Agriculture is a field that has greatly benefitted from innovations in technology, of which synthetic biology and CRISPR-Cas are only a part. Among the technological advancements that are now on the horizon are livestock biometrics collars that can relay vital information about animals in real time, crop sensors on drones that can prescribe precise fertilizer treatments, in vitro meat that is grown in a petri dish, closed agroecosystems that can convert waste products into energy and water, and vertical farming that can bring agriculture to urban areas, to name a few. Now more than ever, it’s vitally important for engineers and agriculturalists to come together to bring cutting-edge technology to bear on the problem of feeding a world that is projected to exceed 9 billion people in just a few decades.

At the World Food Prize, our annual prize is intended to recognize these innovations and inspire new ones. We turn to you, the readers of Enterprise Tech Success, and encourage you to do two things:

  1. Suggest topics for the Borlaug Dialogue. What ideas or innovations in the field of technology can be leveraged to improve the lives of millions that you want to hear more about?
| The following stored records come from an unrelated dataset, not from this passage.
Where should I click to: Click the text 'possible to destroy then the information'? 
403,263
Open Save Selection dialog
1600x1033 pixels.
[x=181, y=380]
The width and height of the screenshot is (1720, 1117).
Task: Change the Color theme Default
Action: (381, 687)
For more information, visit https://www.worldfoodprize.org/en/borlaug_dialogue.
  2. Nominate individuals that are making these breakthrough achievements for the World Food Prize by May 1. For more information about nominations, please go to www.worldfoodprize.org/nominate.

In the coming decades, we need to have innovators like Dr. Borlaug, women and men that address the issue of food security and bring science and technology to bear on this most fundamental, greatest challenge that humans will ever face. A Biblical miracle can be made possible with scientific innovation and cross-disciplinary cooperation.